Butane fuelled tube rider

Personal Website: http://www.btinternet.com/~Allan.Bentham/

One day, we were enjoying a quiet game of scrabble when we heard an enthusiastic cry of 'Geeeeerrrrronimoooooo' shortly before a friesien heffer crashed through the roof. "Odd" we thought. It wasn't wearing a parachute.

Some minutes later, Allan rocked up in his fancy Volvo convertible , driving straight through the wall, over the scrabble table (incredibly leaving all the tiles in place) and into the toilet. We found him several days later on Alpha Centauri (reached by the wormhole which leads to the TV room on Io, then turn right at the first undocumented obelisk) wanding around aimlessly humming the chorus of "Look at my Afro". Andy of course took a shine to him immediately - so here he is.

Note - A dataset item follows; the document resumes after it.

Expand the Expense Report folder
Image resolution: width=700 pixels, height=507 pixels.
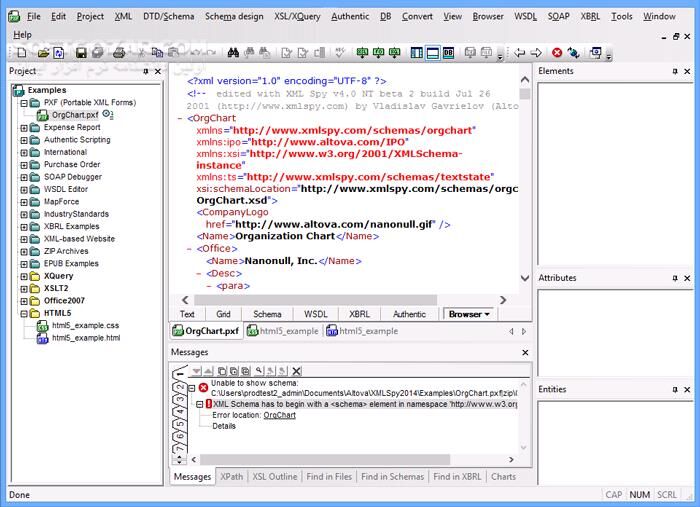pyautogui.click(x=24, y=128)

Allan has made a name for himself by attempting to surf the waves in the bathtub which lap at the porcelain for 3 hours after Jeff gets out of it (water displacement off a beer-belly dontchaknow). Depite several painful wipeouts, Allan persevered and is now quite good at it.

Allan is only the second person to survive being on the same scrabble team as Peter (he feigned death very convincingly shortly after Peter started shaking mixed herbs onto his head).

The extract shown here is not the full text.